1st Edition

Speech and Silence in Contemporary Children’s Literature

By Danielle E. Price Copyright 2023

    Speech and Silence in Contemporary Children’s Literature brings a fresh perspective to a central literary question— Who speaks?— by examining a variety of represented silences. These include children who do not speak, do not yet speak effectively, or speak on behalf of others. A rich and unexamined literary archive explores the problematics of children who are literally silent or metaphorically so because they cannot communicate effectively with adults or peers. This project centers children’s literature in the question of voice by considering disability, gender, race, and ecocriticism. Children’s literature rests on a paradox at the root of its own genre: it is produced by an adult author writing to a constructed idea of what children should be. By reading a range of contemporary children’s literature, this book scrutinizes how such texts narrate the child’s journey from communicative alterity to a place of empowered adult speech. Sometimes the child’s verbal enclosure enables privacy and resistance. At other times, silence is coerced or imposed or arises from bodily impairment. Children may act as intermediaries, speaking on behalf of species that cannot. Recently, we have seen children exercise their voices on the world stage and as authors. In all cases, the texts analyzed here reveal speech as a minefield to be traversed. Children who talk too much, too little, or with insufficient expertise pose problems to themselves and others. Implicitly and sometimes explicitly, they attempt to hold adults to account— inside and outside the text. Speech and Silence in Contemporary Children’s Literature addresses this underconceptualized subject in what will be an important text for scholars of children’s literature, childhood studies, English, disability studies, gender studies, race studies, ecopedagogy, and education.

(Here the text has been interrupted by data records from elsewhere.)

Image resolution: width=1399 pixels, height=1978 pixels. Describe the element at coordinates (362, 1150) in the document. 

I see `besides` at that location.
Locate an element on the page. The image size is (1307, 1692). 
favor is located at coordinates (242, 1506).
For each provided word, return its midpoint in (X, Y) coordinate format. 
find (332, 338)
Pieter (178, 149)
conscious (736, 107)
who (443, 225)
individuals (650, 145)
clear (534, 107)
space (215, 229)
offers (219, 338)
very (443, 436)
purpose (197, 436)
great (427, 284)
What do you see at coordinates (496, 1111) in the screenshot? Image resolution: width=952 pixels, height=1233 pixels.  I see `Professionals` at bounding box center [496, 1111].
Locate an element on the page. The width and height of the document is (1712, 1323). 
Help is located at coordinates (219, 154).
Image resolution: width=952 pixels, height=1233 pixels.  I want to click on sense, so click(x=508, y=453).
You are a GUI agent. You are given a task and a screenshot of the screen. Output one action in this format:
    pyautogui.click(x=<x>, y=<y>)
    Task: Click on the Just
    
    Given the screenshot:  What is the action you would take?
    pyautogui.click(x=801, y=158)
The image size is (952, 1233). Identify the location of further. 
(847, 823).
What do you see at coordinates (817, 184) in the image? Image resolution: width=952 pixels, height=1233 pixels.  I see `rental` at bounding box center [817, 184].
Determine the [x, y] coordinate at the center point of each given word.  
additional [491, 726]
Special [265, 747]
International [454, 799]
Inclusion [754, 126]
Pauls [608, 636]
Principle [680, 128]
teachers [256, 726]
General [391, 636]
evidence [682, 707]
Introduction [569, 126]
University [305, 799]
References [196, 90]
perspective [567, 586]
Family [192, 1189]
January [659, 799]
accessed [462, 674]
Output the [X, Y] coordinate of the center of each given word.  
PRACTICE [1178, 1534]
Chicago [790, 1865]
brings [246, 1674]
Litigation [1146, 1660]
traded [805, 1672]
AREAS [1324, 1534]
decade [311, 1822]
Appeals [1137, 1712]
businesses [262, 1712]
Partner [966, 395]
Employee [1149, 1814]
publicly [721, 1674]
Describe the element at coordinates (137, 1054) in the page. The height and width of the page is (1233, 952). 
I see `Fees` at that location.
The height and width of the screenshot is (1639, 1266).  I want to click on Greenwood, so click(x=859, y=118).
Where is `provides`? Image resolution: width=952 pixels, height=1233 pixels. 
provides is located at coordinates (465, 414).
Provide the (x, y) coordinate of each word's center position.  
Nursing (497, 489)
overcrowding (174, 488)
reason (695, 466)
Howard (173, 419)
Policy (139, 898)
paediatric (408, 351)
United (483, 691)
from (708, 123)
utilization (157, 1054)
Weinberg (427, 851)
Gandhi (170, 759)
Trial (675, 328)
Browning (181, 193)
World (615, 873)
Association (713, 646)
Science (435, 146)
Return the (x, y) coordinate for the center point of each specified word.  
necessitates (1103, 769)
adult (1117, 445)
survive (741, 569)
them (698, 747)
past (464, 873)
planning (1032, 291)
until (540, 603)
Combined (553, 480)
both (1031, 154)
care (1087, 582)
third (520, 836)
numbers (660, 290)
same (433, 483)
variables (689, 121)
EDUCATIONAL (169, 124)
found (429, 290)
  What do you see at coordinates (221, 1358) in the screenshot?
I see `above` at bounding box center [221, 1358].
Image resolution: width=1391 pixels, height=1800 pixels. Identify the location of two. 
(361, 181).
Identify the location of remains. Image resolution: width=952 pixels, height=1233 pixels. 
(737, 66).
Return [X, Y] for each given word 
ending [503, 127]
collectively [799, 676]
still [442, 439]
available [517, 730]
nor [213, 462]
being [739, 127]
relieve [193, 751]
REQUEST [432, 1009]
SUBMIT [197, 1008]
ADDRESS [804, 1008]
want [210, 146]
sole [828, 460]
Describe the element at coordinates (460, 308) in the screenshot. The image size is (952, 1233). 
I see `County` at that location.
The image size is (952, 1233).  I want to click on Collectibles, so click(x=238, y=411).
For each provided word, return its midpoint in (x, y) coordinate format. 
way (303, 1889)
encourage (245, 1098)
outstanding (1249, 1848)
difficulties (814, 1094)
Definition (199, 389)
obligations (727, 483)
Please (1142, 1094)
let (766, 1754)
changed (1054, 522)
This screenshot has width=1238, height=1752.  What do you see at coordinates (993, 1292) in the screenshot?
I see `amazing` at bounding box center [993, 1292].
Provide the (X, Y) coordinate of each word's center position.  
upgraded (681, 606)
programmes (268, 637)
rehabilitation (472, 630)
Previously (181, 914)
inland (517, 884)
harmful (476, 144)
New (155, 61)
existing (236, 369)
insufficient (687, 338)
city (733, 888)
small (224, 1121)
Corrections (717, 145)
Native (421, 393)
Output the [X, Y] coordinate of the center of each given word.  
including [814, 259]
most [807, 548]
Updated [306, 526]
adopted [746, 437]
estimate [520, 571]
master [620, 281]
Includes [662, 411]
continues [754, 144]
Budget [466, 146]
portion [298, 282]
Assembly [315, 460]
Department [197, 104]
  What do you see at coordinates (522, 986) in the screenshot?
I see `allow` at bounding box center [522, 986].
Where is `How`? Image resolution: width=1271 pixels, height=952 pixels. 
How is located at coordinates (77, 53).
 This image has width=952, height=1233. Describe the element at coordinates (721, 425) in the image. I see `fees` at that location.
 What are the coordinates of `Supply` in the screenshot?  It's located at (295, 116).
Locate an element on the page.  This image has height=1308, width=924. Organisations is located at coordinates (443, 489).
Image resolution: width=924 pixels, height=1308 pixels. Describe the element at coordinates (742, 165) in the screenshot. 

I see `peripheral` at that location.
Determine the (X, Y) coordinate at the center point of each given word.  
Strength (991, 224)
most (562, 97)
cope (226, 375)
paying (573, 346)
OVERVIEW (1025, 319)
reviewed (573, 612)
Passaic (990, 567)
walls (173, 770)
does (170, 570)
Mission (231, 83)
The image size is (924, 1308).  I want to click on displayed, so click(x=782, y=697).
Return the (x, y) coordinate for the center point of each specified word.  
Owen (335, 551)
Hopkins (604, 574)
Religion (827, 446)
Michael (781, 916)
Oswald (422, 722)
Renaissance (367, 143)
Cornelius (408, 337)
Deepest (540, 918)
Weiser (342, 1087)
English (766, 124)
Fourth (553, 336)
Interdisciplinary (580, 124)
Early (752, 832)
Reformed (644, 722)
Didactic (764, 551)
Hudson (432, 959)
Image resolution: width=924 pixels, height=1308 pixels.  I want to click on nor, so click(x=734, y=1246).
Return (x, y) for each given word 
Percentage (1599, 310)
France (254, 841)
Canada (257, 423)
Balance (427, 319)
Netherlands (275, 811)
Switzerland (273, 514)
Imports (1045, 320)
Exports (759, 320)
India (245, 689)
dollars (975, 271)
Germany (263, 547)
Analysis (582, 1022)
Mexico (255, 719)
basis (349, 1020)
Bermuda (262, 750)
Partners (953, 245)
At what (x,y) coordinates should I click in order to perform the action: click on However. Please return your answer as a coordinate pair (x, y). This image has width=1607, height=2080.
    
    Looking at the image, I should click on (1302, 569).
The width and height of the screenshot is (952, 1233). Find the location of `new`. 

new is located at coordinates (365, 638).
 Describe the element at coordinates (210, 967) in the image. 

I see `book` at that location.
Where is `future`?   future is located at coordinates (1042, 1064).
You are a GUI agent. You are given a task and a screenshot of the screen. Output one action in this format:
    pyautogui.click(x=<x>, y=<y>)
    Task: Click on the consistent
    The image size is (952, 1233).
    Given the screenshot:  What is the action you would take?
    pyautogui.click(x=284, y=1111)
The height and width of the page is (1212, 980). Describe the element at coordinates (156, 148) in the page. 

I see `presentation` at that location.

    1 Introduction: Tracing the Silent and Speaking Child

    2 Disability and the Silent Child: Literary Selective Mutism

    3 Race and Speech: Learning to Signify

    4 Ecology and Speech: Talking to the Animals

    5 Conclusion: Youth Activism, Rhetoric, and Intersectionality



    Danielle E. Price (Ph.D. UCLA) writes on children’s literature, nineteenth-century studies, and disability. Recent publications include articles on disability in contemporary children’s fiction (2022) and in George MacDonald’s The Light Princess (2019) as well as on heterotopia in Christopher Paul Curtis’ Elijah of Buxton (2016). She is Associate Professor of English at the University of Windsor.